I took a class this summer titled “Global Music Traditions for Choir” taught by Dr. Karen Howard. I could go on and on about how insightful Dr. Howard is and the open and vulnerable conversations we had as a class, but that’s a topic for another day. Dr. Howard challenged us to think beyond the music on the page and look critically into the cultures behind the music. For example: we studied the Bulgarian State Radio Choir and learned that the women in the ensemble had been recruited from their villages to sing with the ensemble. They were asked to share their folks songs (generally about harvest, love, marriage), which were then taken by male composers and arranged for choir. The women were never credited (or given royalties) for their music and and the songs were billed as exotic and mystical to the non-Bulgarian audiences. It challenged me to think about the voices we listen to and the voices we silence when we select repertoire.

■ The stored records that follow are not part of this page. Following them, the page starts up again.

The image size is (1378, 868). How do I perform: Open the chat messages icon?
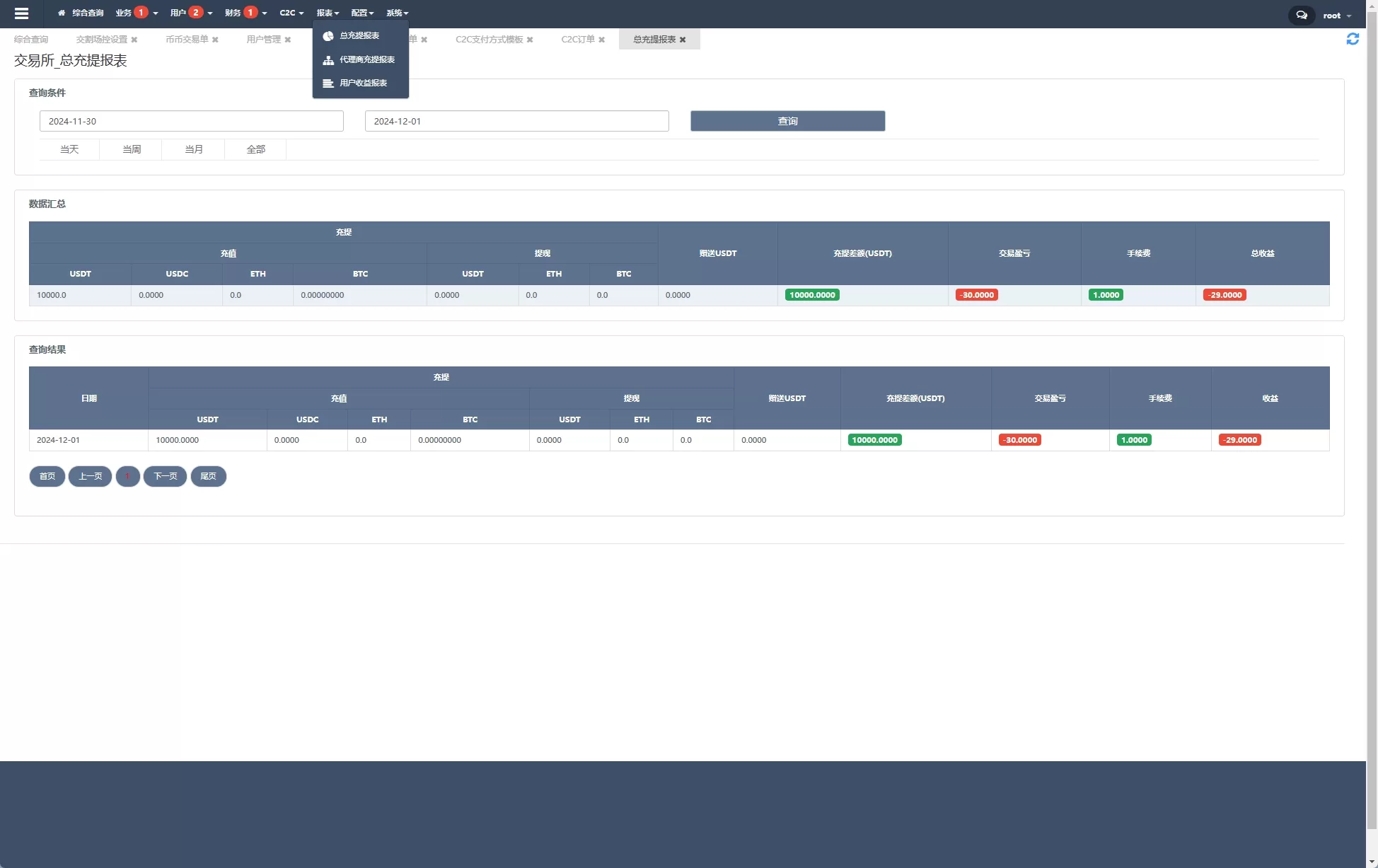pos(1301,15)
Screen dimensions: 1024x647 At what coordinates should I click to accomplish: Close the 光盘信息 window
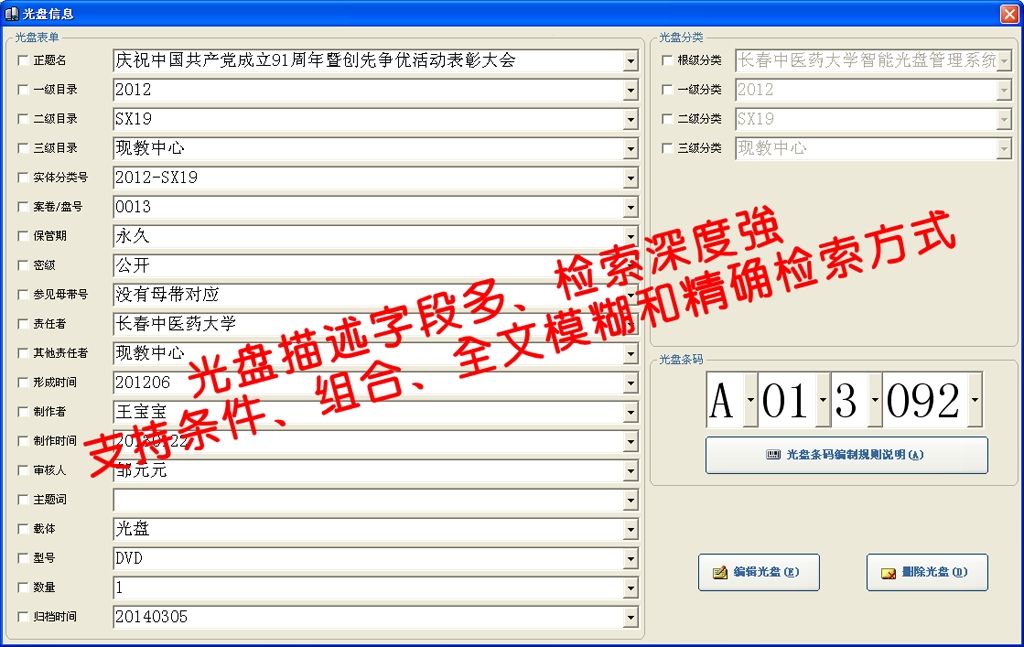(x=1009, y=14)
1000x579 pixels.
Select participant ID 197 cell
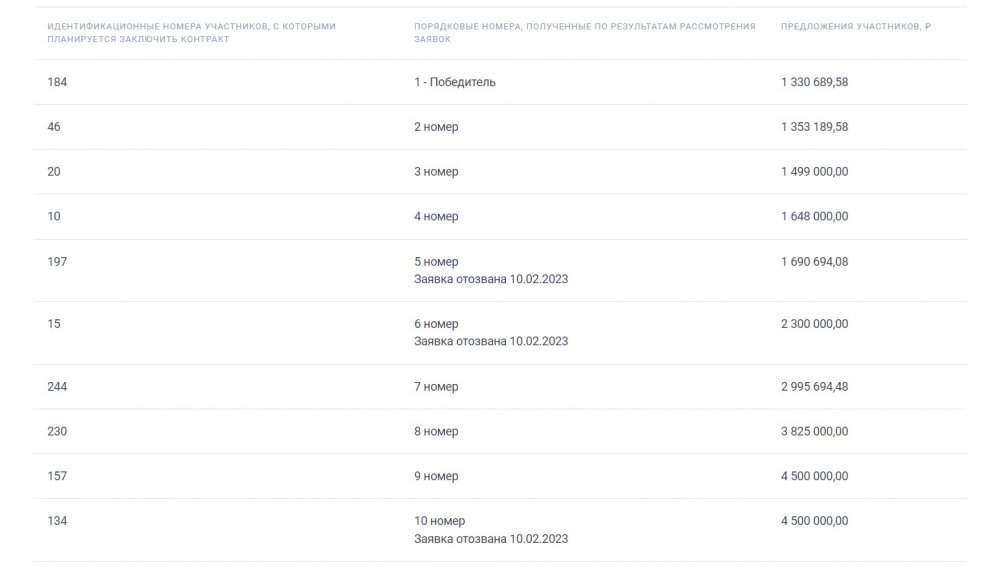(57, 261)
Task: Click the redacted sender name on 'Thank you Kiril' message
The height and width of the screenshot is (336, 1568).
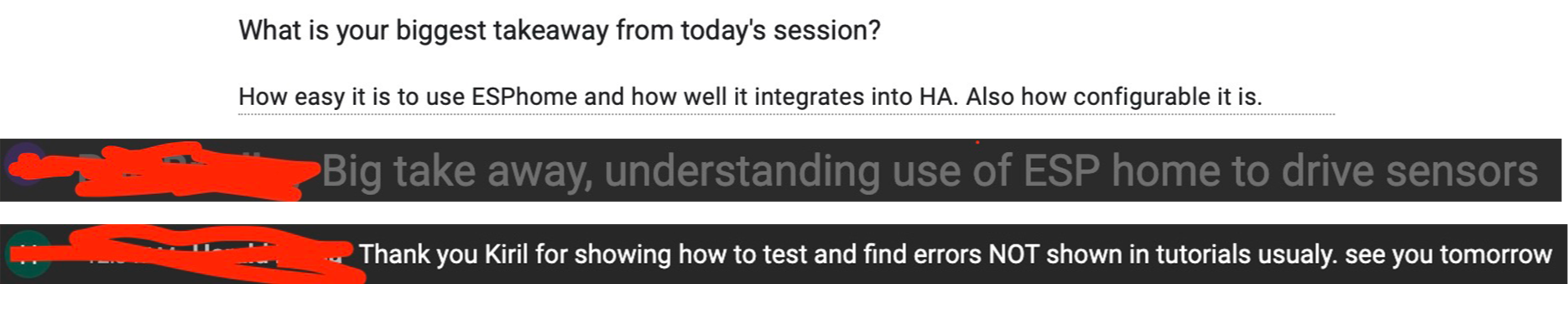Action: coord(201,254)
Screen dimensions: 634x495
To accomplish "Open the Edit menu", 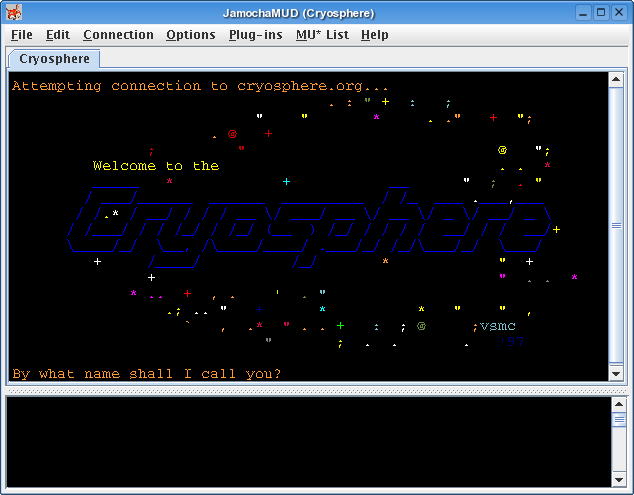I will point(58,35).
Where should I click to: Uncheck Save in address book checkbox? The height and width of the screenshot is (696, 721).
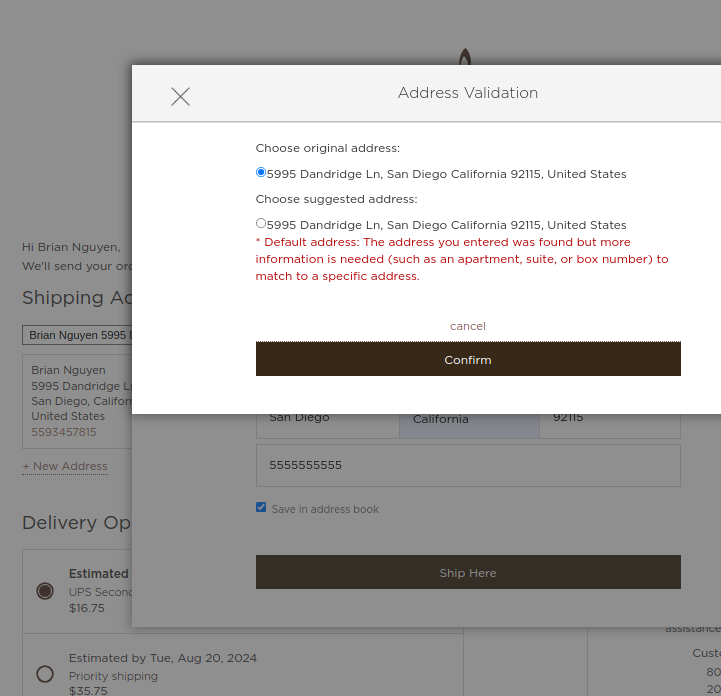[x=261, y=508]
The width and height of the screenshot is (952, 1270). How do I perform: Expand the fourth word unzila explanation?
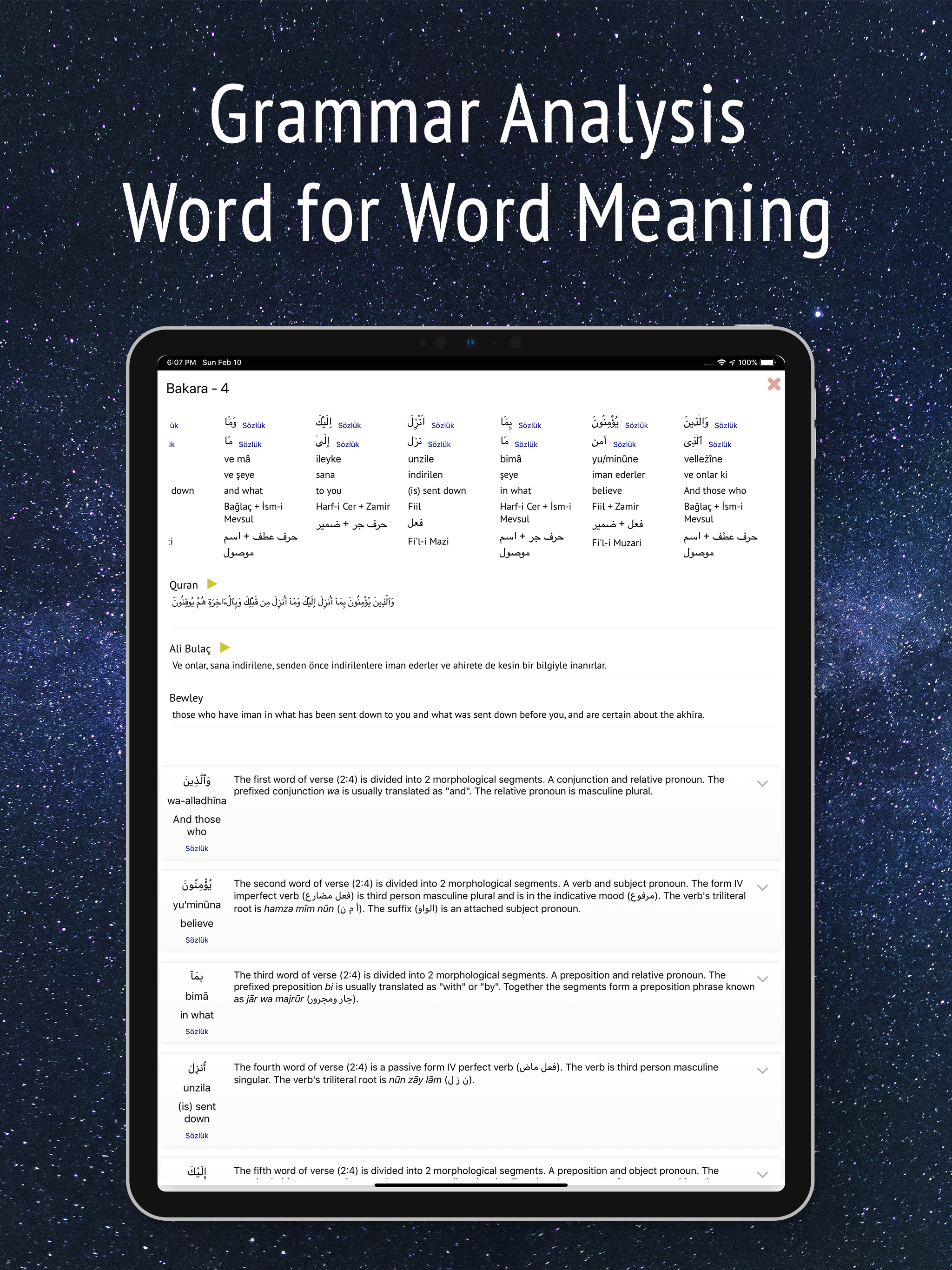tap(762, 1071)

If we don’t unpack the pleasant and the unpleasant, we do a disservice to students.
I’ve thought a lot over the past few weeks about what kind of music I should be programming, researching or even engaging in as a performer. I think a lot about the phrase I’ve seen in elementary classrooms. “Does this need to be said? Does this need to be said by me? Does this need to be said right now?” and have moved it into my music education world: “Does this need to be sung? Does this need to be sung by me? Does this need to be sung by me right now?” Am I engaging in a traumatic narrative that I should not be engaging in? Am I reaching out to culture bearers to better understand repertoire and context? Am I doing the work of unpacking my own bias and privilege before asking for help? Am I being transparent in the process of all of this, so to best model it for my students? I still have so much to learn and think about in regards to these issues and I’d love to chat with anyone else who is grappling with this.